__TASK BRIEF__
Each entry is to be output precisely as it appears.

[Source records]
■ ■ ■ ■ ■

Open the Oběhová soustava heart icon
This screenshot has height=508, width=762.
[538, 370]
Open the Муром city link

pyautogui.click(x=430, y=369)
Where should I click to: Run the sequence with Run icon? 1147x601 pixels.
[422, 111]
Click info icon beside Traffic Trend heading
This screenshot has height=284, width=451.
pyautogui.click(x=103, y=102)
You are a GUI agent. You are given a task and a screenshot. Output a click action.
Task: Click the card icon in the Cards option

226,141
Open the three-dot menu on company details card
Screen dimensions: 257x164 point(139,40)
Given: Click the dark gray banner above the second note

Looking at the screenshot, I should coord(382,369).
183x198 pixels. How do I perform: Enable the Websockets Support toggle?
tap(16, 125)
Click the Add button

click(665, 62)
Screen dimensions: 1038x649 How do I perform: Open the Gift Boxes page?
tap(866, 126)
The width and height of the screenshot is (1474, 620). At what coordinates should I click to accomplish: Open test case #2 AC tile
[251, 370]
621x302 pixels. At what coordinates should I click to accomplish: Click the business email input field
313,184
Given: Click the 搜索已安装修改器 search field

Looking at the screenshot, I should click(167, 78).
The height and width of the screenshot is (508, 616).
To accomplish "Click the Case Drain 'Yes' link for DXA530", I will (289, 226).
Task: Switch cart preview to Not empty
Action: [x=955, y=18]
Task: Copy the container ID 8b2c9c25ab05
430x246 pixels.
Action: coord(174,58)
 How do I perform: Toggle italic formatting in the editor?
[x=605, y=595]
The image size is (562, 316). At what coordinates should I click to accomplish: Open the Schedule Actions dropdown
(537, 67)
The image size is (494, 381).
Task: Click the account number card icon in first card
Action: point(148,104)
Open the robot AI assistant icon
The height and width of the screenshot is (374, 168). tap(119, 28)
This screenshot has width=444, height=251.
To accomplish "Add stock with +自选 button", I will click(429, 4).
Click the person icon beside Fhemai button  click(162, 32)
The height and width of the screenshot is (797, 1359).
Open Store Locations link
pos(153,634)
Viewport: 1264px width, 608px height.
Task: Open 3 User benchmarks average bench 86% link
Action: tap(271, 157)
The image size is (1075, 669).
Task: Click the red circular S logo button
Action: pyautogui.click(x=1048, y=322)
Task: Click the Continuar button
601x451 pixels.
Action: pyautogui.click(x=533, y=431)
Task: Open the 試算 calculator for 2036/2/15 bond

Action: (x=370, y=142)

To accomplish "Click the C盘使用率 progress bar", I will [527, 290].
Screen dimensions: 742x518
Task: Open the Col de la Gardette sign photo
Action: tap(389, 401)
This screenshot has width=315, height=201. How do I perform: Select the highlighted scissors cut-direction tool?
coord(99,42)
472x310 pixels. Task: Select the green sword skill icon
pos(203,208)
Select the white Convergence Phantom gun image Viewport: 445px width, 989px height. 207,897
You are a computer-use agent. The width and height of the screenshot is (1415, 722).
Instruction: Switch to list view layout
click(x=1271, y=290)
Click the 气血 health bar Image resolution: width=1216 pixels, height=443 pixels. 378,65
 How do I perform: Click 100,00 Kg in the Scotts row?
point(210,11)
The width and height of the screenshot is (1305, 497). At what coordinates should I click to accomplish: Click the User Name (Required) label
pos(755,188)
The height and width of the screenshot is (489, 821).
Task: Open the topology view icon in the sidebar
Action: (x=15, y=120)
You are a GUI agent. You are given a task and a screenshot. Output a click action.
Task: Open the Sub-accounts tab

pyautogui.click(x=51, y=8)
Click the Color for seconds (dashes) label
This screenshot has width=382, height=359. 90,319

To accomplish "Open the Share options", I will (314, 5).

■ ■ ■ ■ ■

__YOUR RESPONSE__
Open the Oběhová soustava heart icon
This screenshot has height=508, width=762.
[538, 370]
Open the Муром city link

pyautogui.click(x=430, y=369)
Where should I click to: Run the sequence with Run icon? 1147x601 pixels.
[422, 111]
Click info icon beside Traffic Trend heading
This screenshot has height=284, width=451.
pyautogui.click(x=103, y=102)
You are a GUI agent. You are given a task and a screenshot. Output a click action.
Task: Click the card icon in the Cards option

226,141
Open the three-dot menu on company details card
Screen dimensions: 257x164 point(139,40)
Given: Click the dark gray banner above the second note

Looking at the screenshot, I should coord(382,369).
183x198 pixels. How do I perform: Enable the Websockets Support toggle?
tap(16, 125)
Click the Add button

click(665, 62)
Screen dimensions: 1038x649 How do I perform: Open the Gift Boxes page?
tap(866, 126)
The width and height of the screenshot is (1474, 620). At what coordinates should I click to accomplish: Open test case #2 AC tile
[251, 370]
621x302 pixels. At what coordinates should I click to accomplish: Click the business email input field
313,184
Given: Click the 搜索已安装修改器 search field

Looking at the screenshot, I should click(167, 78).
The height and width of the screenshot is (508, 616).
To accomplish "Click the Case Drain 'Yes' link for DXA530", I will (289, 226).
Task: Switch cart preview to Not empty
Action: [x=955, y=18]
Task: Copy the container ID 8b2c9c25ab05
430x246 pixels.
Action: coord(174,58)
 How do I perform: Toggle italic formatting in the editor?
[x=605, y=595]
The image size is (562, 316). At what coordinates should I click to accomplish: Open the Schedule Actions dropdown
(537, 67)
The image size is (494, 381).
Task: Click the account number card icon in first card
Action: point(148,104)
Open the robot AI assistant icon
The height and width of the screenshot is (374, 168). tap(119, 28)
This screenshot has width=444, height=251.
To accomplish "Add stock with +自选 button", I will click(429, 4).
Click the person icon beside Fhemai button  click(162, 32)
The height and width of the screenshot is (797, 1359).
Open Store Locations link
pos(153,634)
Viewport: 1264px width, 608px height.
Task: Open 3 User benchmarks average bench 86% link
Action: tap(271, 157)
The image size is (1075, 669).
Task: Click the red circular S logo button
Action: pyautogui.click(x=1048, y=322)
Task: Click the Continuar button
601x451 pixels.
Action: pyautogui.click(x=533, y=431)
Task: Open the 試算 calculator for 2036/2/15 bond

Action: (x=370, y=142)

To accomplish "Click the C盘使用率 progress bar", I will [527, 290].
Screen dimensions: 742x518
Task: Open the Col de la Gardette sign photo
Action: tap(389, 401)
This screenshot has width=315, height=201. How do I perform: Select the highlighted scissors cut-direction tool?
coord(99,42)
472x310 pixels. Task: Select the green sword skill icon
pos(203,208)
Select the white Convergence Phantom gun image Viewport: 445px width, 989px height. 207,897
You are a computer-use agent. The width and height of the screenshot is (1415, 722).
Instruction: Switch to list view layout
click(x=1271, y=290)
Click the 气血 health bar Image resolution: width=1216 pixels, height=443 pixels. 378,65
 How do I perform: Click 100,00 Kg in the Scotts row?
point(210,11)
The width and height of the screenshot is (1305, 497). At what coordinates should I click to accomplish: Click the User Name (Required) label
pos(755,188)
The height and width of the screenshot is (489, 821).
Task: Open the topology view icon in the sidebar
Action: (x=15, y=120)
You are a GUI agent. You are given a task and a screenshot. Output a click action.
Task: Open the Sub-accounts tab

pyautogui.click(x=51, y=8)
Click the Color for seconds (dashes) label
This screenshot has width=382, height=359. 90,319

To accomplish "Open the Share options", I will (314, 5).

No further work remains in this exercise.